EXERCISE: Rewrite every line of the records below as a Markdown table with two columns, Row and Line, numbering the rows in order and skipping blank lines.

Begin MATERIAL FOR THE TASK

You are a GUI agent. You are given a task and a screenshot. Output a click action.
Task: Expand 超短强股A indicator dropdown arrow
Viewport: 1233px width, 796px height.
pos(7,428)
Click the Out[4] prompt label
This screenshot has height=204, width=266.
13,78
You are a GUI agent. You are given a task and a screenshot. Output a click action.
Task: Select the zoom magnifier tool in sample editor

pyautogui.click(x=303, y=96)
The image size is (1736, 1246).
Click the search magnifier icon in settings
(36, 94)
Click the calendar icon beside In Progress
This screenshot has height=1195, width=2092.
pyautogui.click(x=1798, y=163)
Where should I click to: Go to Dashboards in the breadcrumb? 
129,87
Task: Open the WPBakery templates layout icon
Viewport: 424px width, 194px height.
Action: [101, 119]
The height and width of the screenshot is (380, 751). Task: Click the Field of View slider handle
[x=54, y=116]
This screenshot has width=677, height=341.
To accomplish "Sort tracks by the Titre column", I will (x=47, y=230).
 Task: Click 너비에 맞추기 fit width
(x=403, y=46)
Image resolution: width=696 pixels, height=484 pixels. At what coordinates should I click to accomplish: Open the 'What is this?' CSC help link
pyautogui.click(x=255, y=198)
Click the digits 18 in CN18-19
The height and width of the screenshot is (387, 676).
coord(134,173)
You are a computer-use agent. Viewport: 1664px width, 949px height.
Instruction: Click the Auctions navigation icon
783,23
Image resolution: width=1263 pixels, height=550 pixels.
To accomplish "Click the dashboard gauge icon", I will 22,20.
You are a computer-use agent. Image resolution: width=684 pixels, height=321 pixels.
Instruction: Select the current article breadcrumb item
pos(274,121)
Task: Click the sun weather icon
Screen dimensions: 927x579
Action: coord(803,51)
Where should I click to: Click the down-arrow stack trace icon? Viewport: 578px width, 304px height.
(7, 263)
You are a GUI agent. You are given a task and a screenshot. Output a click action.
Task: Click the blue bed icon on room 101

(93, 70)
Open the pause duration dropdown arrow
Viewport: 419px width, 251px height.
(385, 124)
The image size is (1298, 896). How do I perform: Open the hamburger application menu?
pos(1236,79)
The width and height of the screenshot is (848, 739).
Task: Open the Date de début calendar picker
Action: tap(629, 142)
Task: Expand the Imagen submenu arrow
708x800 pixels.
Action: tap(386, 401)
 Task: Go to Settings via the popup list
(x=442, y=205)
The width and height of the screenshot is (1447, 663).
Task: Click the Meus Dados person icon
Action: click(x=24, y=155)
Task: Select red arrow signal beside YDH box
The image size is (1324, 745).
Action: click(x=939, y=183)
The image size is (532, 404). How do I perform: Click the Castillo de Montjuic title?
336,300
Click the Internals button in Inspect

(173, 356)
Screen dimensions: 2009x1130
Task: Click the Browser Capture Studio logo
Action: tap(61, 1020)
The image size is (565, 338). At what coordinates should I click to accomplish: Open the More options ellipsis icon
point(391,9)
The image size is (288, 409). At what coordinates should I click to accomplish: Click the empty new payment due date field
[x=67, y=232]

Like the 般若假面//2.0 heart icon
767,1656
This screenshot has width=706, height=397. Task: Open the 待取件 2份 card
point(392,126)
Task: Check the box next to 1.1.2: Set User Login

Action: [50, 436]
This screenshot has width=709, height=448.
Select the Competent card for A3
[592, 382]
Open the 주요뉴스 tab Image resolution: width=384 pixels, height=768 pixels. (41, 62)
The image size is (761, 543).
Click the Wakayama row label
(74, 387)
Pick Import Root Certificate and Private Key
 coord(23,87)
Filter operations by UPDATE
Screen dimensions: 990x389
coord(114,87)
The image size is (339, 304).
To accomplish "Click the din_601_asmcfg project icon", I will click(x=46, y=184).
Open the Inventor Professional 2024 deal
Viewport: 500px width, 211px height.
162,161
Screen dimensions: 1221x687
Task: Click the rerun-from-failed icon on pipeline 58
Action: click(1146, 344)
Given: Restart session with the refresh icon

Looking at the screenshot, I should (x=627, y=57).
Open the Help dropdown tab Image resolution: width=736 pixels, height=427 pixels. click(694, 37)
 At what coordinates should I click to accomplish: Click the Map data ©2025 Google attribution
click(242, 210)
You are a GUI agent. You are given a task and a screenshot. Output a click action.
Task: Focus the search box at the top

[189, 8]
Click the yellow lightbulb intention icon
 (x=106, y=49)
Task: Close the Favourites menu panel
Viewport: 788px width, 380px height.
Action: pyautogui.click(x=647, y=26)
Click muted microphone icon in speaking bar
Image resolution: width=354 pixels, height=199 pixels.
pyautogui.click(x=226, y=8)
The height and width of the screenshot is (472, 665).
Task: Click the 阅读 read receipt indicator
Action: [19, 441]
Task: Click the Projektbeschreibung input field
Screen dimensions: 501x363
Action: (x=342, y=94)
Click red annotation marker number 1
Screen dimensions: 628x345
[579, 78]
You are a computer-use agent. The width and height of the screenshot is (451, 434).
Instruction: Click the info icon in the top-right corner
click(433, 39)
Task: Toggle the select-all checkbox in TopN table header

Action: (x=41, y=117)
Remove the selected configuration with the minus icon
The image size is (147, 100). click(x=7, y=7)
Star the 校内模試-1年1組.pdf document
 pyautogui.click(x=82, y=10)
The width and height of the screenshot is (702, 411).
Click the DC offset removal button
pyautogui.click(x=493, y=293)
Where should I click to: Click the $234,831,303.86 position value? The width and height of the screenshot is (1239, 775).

End MATERIAL FOR THE TASK

COMPLETE ANSWER:
| Row | Line |
|---|---|
| 1 | You are a GUI agent. You are given a task and a screenshot. Output a click action. |
| 2 | Task: Expand 超短强股A indicator dropdown arrow |
| 3 | Viewport: 1233px width, 796px height. |
| 4 | pos(7,428) |
| 5 | Click the Out[4] prompt label |
| 6 | This screenshot has height=204, width=266. |
| 7 | 13,78 |
| 8 | You are a GUI agent. You are given a task and a screenshot. Output a click action. |
| 9 | Task: Select the zoom magnifier tool in sample editor |
| 10 | pyautogui.click(x=303, y=96) |
| 11 | The image size is (1736, 1246). |
| 12 | Click the search magnifier icon in settings |
| 13 | (36, 94) |
| 14 | Click the calendar icon beside In Progress |
| 15 | This screenshot has height=1195, width=2092. |
| 16 | pyautogui.click(x=1798, y=163) |
| 17 | Where should I click to: Go to Dashboards in the breadcrumb?  |
| 18 | 129,87 |
| 19 | Task: Open the WPBakery templates layout icon |
| 20 | Viewport: 424px width, 194px height. |
| 21 | Action: [101, 119] |
| 22 | The height and width of the screenshot is (380, 751). Task: Click the Field of View slider handle |
| 23 | [x=54, y=116] |
| 24 | This screenshot has width=677, height=341. |
| 25 | To accomplish "Sort tracks by the Titre column", I will (x=47, y=230). |
| 26 |  Task: Click 너비에 맞추기 fit width |
| 27 | (x=403, y=46) |
| 28 | Image resolution: width=696 pixels, height=484 pixels. At what coordinates should I click to accomplish: Open the 'What is this?' CSC help link |
| 29 | pyautogui.click(x=255, y=198) |
| 30 | Click the digits 18 in CN18-19 |
| 31 | The height and width of the screenshot is (387, 676). |
| 32 | coord(134,173) |
| 33 | You are a computer-use agent. Viewport: 1664px width, 949px height. |
| 34 | Instruction: Click the Auctions navigation icon |
| 35 | 783,23 |
| 36 | Image resolution: width=1263 pixels, height=550 pixels. |
| 37 | To accomplish "Click the dashboard gauge icon", I will 22,20. |
| 38 | You are a computer-use agent. Image resolution: width=684 pixels, height=321 pixels. |
| 39 | Instruction: Select the current article breadcrumb item |
| 40 | pos(274,121) |
| 41 | Task: Click the sun weather icon |
| 42 | Screen dimensions: 927x579 |
| 43 | Action: coord(803,51) |
| 44 | Where should I click to: Click the down-arrow stack trace icon? Viewport: 578px width, 304px height. |
| 45 | (7, 263) |
| 46 | You are a GUI agent. You are given a task and a screenshot. Output a click action. |
| 47 | Task: Click the blue bed icon on room 101 |
| 48 | (93, 70) |
| 49 | Open the pause duration dropdown arrow |
| 50 | Viewport: 419px width, 251px height. |
| 51 | (385, 124) |
| 52 | The image size is (1298, 896). How do I perform: Open the hamburger application menu? |
| 53 | pos(1236,79) |
| 54 | The width and height of the screenshot is (848, 739). |
| 55 | Task: Open the Date de début calendar picker |
| 56 | Action: tap(629, 142) |
| 57 | Task: Expand the Imagen submenu arrow |
| 58 | 708x800 pixels. |
| 59 | Action: tap(386, 401) |
| 60 |  Task: Go to Settings via the popup list |
| 61 | (x=442, y=205) |
| 62 | The width and height of the screenshot is (1447, 663). |
| 63 | Task: Click the Meus Dados person icon |
| 64 | Action: click(x=24, y=155) |
| 65 | Task: Select red arrow signal beside YDH box |
| 66 | The image size is (1324, 745). |
| 67 | Action: click(x=939, y=183) |
| 68 | The image size is (532, 404). How do I perform: Click the Castillo de Montjuic title? |
| 69 | 336,300 |
| 70 | Click the Internals button in Inspect |
| 71 | (173, 356) |
| 72 | Screen dimensions: 2009x1130 |
| 73 | Task: Click the Browser Capture Studio logo |
| 74 | Action: tap(61, 1020) |
| 75 | The image size is (565, 338). At what coordinates should I click to accomplish: Open the More options ellipsis icon |
| 76 | point(391,9) |
| 77 | The image size is (288, 409). At what coordinates should I click to accomplish: Click the empty new payment due date field |
| 78 | [x=67, y=232] |
| 79 | Like the 般若假面//2.0 heart icon |
| 80 | 767,1656 |
| 81 | This screenshot has width=706, height=397. Task: Open the 待取件 2份 card |
| 82 | point(392,126) |
| 83 | Task: Check the box next to 1.1.2: Set User Login |
| 84 | Action: [50, 436] |
| 85 | This screenshot has width=709, height=448. |
| 86 | Select the Competent card for A3 |
| 87 | [592, 382] |
| 88 | Open the 주요뉴스 tab Image resolution: width=384 pixels, height=768 pixels. (41, 62) |
| 89 | The image size is (761, 543). |
| 90 | Click the Wakayama row label |
| 91 | (74, 387) |
| 92 | Pick Import Root Certificate and Private Key |
| 93 |  coord(23,87) |
| 94 | Filter operations by UPDATE |
| 95 | Screen dimensions: 990x389 |
| 96 | coord(114,87) |
| 97 | The image size is (339, 304). |
| 98 | To accomplish "Click the din_601_asmcfg project icon", I will click(x=46, y=184). |
| 99 | Open the Inventor Professional 2024 deal |
| 100 | Viewport: 500px width, 211px height. |
| 101 | 162,161 |
| 102 | Screen dimensions: 1221x687 |
| 103 | Task: Click the rerun-from-failed icon on pipeline 58 |
| 104 | Action: click(1146, 344) |
| 105 | Given: Restart session with the refresh icon |
| 106 | Looking at the screenshot, I should (x=627, y=57). |
| 107 | Open the Help dropdown tab Image resolution: width=736 pixels, height=427 pixels. click(694, 37) |
| 108 |  At what coordinates should I click to accomplish: Click the Map data ©2025 Google attribution |
| 109 | click(242, 210) |
| 110 | You are a GUI agent. You are given a task and a screenshot. Output a click action. |
| 111 | Task: Focus the search box at the top |
| 112 | [189, 8] |
| 113 | Click the yellow lightbulb intention icon |
| 114 |  (x=106, y=49) |
| 115 | Task: Close the Favourites menu panel |
| 116 | Viewport: 788px width, 380px height. |
| 117 | Action: pyautogui.click(x=647, y=26) |
| 118 | Click muted microphone icon in speaking bar |
| 119 | Image resolution: width=354 pixels, height=199 pixels. |
| 120 | pyautogui.click(x=226, y=8) |
| 121 | The height and width of the screenshot is (472, 665). |
| 122 | Task: Click the 阅读 read receipt indicator |
| 123 | Action: [19, 441] |
| 124 | Task: Click the Projektbeschreibung input field |
| 125 | Screen dimensions: 501x363 |
| 126 | Action: (x=342, y=94) |
| 127 | Click red annotation marker number 1 |
| 128 | Screen dimensions: 628x345 |
| 129 | [579, 78] |
| 130 | You are a computer-use agent. The width and height of the screenshot is (451, 434). |
| 131 | Instruction: Click the info icon in the top-right corner |
| 132 | click(433, 39) |
| 133 | Task: Toggle the select-all checkbox in TopN table header |
| 134 | Action: (x=41, y=117) |
| 135 | Remove the selected configuration with the minus icon |
| 136 | The image size is (147, 100). click(x=7, y=7) |
| 137 | Star the 校内模試-1年1組.pdf document |
| 138 |  pyautogui.click(x=82, y=10) |
| 139 | The width and height of the screenshot is (702, 411). |
| 140 | Click the DC offset removal button |
| 141 | pyautogui.click(x=493, y=293) |
| 142 | Where should I click to: Click the $234,831,303.86 position value? The width and height of the screenshot is (1239, 775). |